WORK TASK.
Check each line of the entries below for the string "will"; copy every line where it appears.
▼
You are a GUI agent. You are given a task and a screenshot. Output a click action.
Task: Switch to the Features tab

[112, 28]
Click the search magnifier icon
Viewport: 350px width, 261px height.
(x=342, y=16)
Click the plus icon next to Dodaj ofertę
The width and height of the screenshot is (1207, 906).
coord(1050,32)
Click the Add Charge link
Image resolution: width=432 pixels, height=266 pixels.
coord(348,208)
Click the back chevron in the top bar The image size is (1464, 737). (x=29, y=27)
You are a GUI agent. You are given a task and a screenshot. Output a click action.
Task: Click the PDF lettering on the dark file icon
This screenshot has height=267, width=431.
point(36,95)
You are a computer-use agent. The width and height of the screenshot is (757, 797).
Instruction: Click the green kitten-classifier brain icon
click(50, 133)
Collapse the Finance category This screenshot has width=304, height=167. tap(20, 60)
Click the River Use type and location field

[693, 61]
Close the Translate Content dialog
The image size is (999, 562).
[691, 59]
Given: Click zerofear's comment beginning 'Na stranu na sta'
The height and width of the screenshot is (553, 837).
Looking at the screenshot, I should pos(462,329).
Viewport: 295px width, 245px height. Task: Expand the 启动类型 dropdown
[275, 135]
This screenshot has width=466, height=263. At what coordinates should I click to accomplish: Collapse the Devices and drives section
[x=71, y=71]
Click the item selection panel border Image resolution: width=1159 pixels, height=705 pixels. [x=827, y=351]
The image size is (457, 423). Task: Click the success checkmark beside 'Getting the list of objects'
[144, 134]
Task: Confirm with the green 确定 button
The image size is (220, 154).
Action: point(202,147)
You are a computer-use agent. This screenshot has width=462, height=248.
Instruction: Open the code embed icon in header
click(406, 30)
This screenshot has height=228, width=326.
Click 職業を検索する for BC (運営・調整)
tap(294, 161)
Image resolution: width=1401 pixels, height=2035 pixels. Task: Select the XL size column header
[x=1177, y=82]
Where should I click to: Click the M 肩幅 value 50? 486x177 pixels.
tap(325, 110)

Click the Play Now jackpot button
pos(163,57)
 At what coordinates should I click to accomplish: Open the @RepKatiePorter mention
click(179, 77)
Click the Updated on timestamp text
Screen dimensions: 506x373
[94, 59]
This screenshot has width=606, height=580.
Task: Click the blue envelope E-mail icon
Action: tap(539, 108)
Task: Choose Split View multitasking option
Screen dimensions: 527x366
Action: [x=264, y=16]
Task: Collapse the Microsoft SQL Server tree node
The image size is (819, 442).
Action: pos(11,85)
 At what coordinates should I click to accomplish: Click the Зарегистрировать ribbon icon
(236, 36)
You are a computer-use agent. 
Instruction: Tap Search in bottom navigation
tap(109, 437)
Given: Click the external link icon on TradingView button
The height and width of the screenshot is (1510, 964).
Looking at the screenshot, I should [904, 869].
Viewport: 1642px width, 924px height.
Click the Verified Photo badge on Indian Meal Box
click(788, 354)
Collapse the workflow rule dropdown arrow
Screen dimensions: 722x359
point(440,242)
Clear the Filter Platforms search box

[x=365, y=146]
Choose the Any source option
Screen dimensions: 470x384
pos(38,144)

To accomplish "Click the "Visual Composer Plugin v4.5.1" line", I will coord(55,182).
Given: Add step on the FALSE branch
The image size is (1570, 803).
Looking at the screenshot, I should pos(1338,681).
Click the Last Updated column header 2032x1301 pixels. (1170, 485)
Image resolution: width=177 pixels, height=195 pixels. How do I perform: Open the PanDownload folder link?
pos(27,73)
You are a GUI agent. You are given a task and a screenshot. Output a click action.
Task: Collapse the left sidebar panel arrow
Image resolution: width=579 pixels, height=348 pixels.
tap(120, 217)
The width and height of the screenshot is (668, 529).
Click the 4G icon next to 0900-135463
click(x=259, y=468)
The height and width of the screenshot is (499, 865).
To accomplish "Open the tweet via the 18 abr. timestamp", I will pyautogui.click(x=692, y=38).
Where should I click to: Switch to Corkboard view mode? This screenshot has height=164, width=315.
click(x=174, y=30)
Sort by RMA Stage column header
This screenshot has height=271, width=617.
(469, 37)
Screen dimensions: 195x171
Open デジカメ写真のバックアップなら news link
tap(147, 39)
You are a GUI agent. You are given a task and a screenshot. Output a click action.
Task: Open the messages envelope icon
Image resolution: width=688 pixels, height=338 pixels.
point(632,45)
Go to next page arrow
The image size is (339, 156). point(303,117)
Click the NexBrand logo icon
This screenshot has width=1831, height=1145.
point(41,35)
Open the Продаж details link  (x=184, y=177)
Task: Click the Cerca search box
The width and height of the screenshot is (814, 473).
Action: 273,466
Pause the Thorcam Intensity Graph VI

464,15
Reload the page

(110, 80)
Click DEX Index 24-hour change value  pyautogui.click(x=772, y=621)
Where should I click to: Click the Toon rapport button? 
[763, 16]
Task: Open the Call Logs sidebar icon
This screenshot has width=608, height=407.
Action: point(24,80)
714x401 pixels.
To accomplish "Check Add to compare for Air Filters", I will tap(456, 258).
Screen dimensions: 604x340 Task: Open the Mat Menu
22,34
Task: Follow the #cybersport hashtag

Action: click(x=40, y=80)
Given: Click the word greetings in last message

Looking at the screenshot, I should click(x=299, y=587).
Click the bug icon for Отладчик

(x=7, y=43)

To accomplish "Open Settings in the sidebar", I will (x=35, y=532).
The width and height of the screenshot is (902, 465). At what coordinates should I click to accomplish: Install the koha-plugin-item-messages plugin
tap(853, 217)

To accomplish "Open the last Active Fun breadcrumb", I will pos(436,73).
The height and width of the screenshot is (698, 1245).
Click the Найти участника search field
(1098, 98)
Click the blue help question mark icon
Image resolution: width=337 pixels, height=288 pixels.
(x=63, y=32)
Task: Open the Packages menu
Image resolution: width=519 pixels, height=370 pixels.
▲
OUTPUT OF THE EXERCISE.
To accomplish "Click the "Visual Composer Plugin v4.5.1" line", I will coord(55,182).
To accomplish "Open the tweet via the 18 abr. timestamp", I will pyautogui.click(x=692, y=38).
To accomplish "Check Add to compare for Air Filters", I will tap(456, 258).
To accomplish "Open Settings in the sidebar", I will (x=35, y=532).
To accomplish "Open the last Active Fun breadcrumb", I will pos(436,73).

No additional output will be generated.